Here is the most compelling argument I manage to cook up for myself about the reason for my pain: the ideology of information has entrenched in me a belief that relationships are made of data, and that all data ought to be conserved and perpetually accessible; this, combined with the fact that tech companies have a vested interest in selling our communication on their platforms as part of the fundamental fabric of love,1 has constructed a profit-driven fantasy that human relationships can be and should be stored on a server. It’s comprehensible, then, that my grief has been compounded by the harsh dissolution of this fantasy, by the extra injustice of being forced to realize that I cannot expect to preserve and know everything.
This is a good argument, I think — it might even be true! — but I am still stuck with a persistent, niggling suspicion that death and loss have always been painful, that losing the record of a person’s time on earth with you has always 1. happened and 2. been sad, and that it is hard, simply, to reckon with the fact that someone can be there and then not there and that your attempts to keep them alive via perfect eidetic memory will always fail. I imagine that many people before the invention of the computer have lost letters, notebooks, photographs; that someone has always thrown out the wrong box, that envelopes have always fallen into the fireplace. The criticism at hand isn’t wrong (Big Tech, after all, is different in scope and in evil than Big Stationery), but it fails to do what I want it to do. The pain persists.
So I find myself trying to square two ideas. The first: that I believe in the value of cultural criticism, in locating systemic roots for individual problems, that the personal is political; I believe that laying rightful blame for suffering on the conditions of the present is important, in part because it activates us to believe that we can make future conditions less painful. I think it’s valuable to channel personal grief and loss into anger at the systems that make their money not only by stripping our lives of intimacy and meaning but also by actually killing us, by killing the people we love. I really, really believe this, I really do. But, at the same time, I have this suspicion that my personal itch to seek a neat explanation and a hypermodern culpable actor for every existential pain can in some cases be a kind of palliative, a self-deluding mechanism that keeps me away from the real. Turning experience into cultural criticism is my definitive way of living in the world, my way of seeing and being. But I wonder, while watching myself search for academic citations to justify why a loss has hurt me before I am even finished feeling the wave of hurt itself, if it can also in certain cases be a desperate attempt to mechanize the incomprehensible into a series of factors relatively within my control. I remind myself that iPhones are evil, and I remind myself concurrently that they did not originate the experience of pain.

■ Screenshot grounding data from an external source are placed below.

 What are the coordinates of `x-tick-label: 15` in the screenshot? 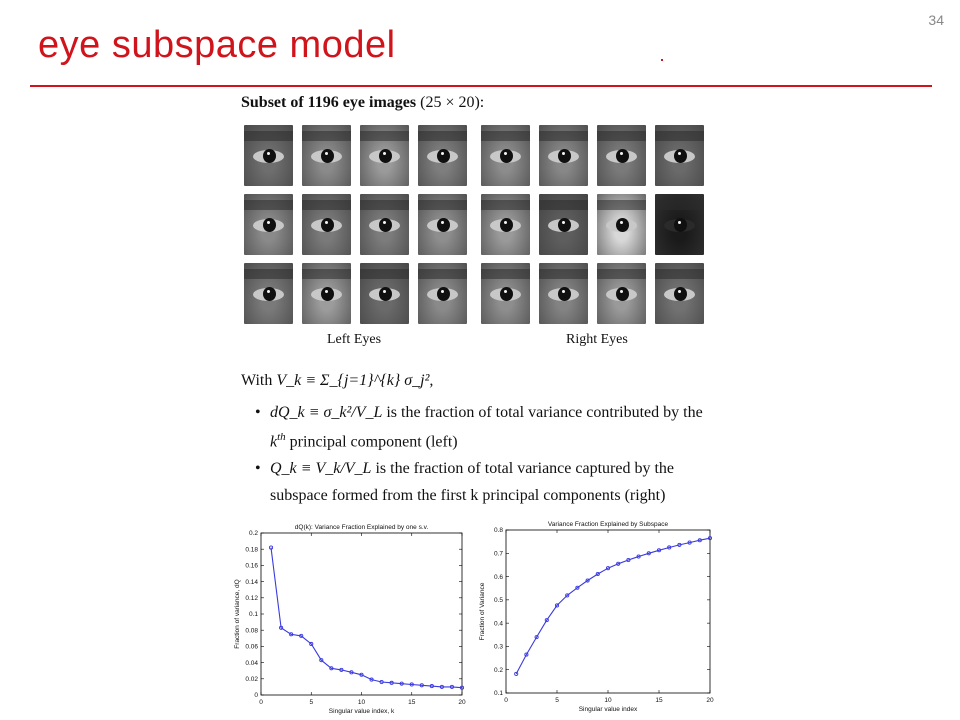 It's located at (412, 702).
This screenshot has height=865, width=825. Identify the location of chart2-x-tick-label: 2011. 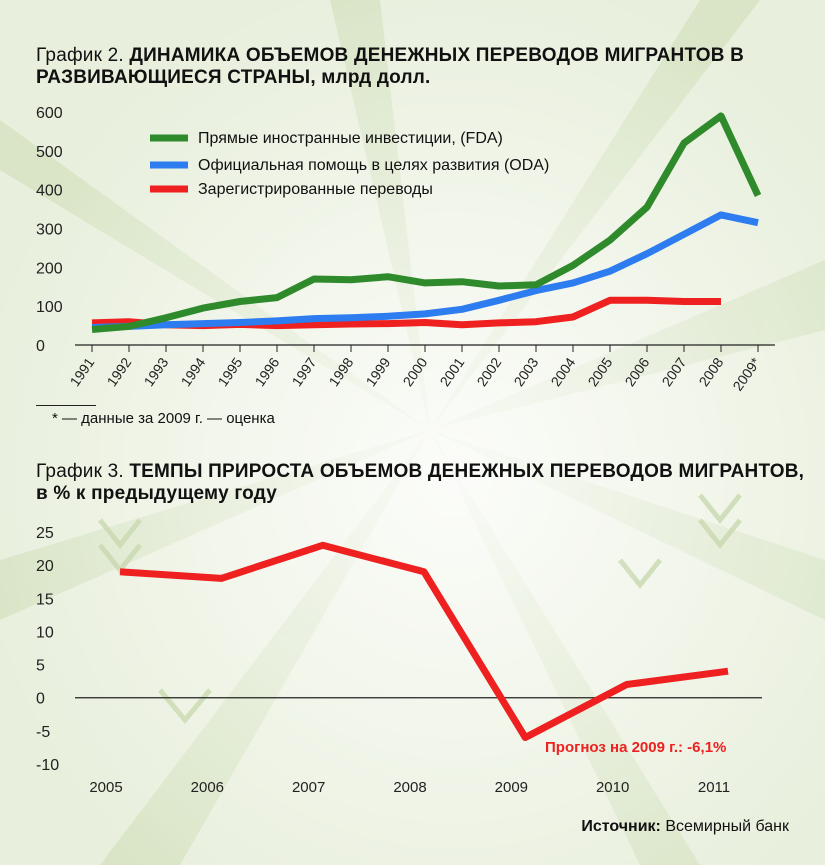
(714, 788).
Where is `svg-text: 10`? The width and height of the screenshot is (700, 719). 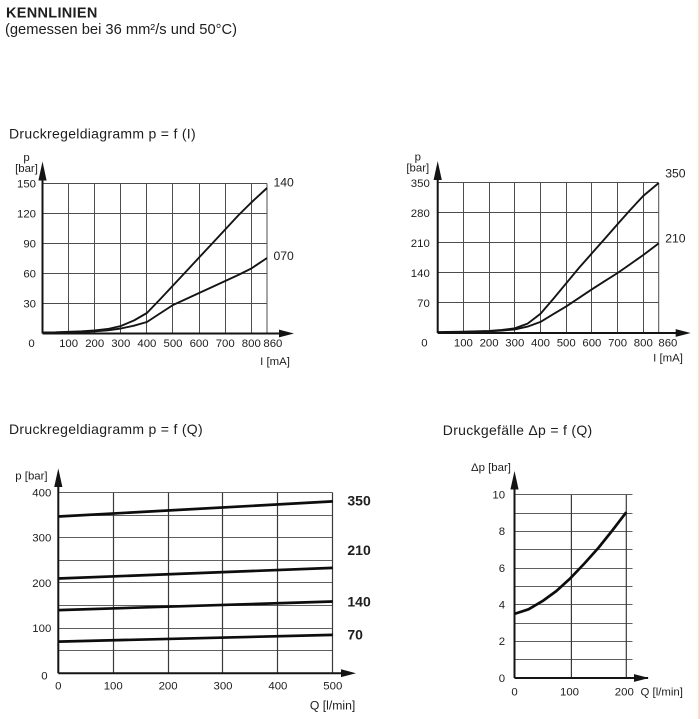 svg-text: 10 is located at coordinates (498, 496).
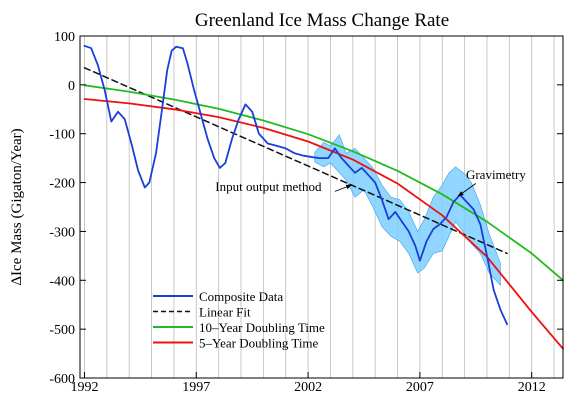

I read Love’s Work last month, and am reminded of Gillian Rose’s repeated return to St. Silouan’s mantra keep your mind in hell and despair not. If one “refuses to dwell in hell,” Rose writes, they will “live, therefore, in the most static despair.” It is through the compulsive avoidance of deepest pain, the need to deny it or suppress it or rationalize it away, that our lives become truly unbearable. I wonder if I can, at times, use cultural criticism to this end: to stay constantly in despair and yet keep my mind away from hell. To know myself as part of a long human lineage of shattering loss and unending grief is painful in a different way than it is painful to hate Facebook; it might even be more painful, not least because it is far more frustrating, far less cathartic. I can always hold onto the fantasy that I might one day lob a pipe bomb into a server farm. I cannot convince myself, no matter how hard I try, that I might smuggle my loved ones away from death.
Fred Jameson says to always historicize. I’ve been struggling my way through Postmodernism over the past few months, googling semiotic squares and Adorno quotes, and it’s hard, this work, I can feel the limits of my ability pushing up against me like a too-small shirt, the shoulders too tight to lift my arms up all the way. I remember, in my effort to historicize, that lots of people throughout history have tried to make their brains into machines that could understand everything, and it did not stop the people they loved from getting sick and dying.
Zoe Hitzig’s piece in The Drift on surveillance-as-love-language analyses this idea further — it’s great. “…Tech culture now ascribes its own virtues to the forfeiture of privacy: realness and connection. Where we once guarded our control over personal information, we now give up control not just freely but even tenderly, monitoring and being monitored by loved ones through social media platforms like BeReal and location-sharing apps. It’s a strange form of Stockholm syndrome for the surveillance age — we love, and love with, the tools of our captors. Resigned to the Big Tech companies recording our every move, we’ve invited friends, family, and partners to join them in watching us. We’ve begun to celebrate surveillance as a form of intimacy.”




I am always both startled and grateful by how there is at least one observation (if not more) contained in every single essay you share that allows me to see myself or an experience I had better than before, that feels truly revelatory to the life that I've lived. Thank you for writing this, and I'm very sorry for your loss. You have my condolences.
I am 77 years old and autism spectrum disordered. From my side of the looking glass time flows only in one direction and we live only in the here and now. My father would be 115 and never forgave my mother for dying before him. I was a portrait photographer and shot Jewish Wedding and a Hillbilly weddings and I never look back in anger. We can't change what was or what is and only try to influence what can be.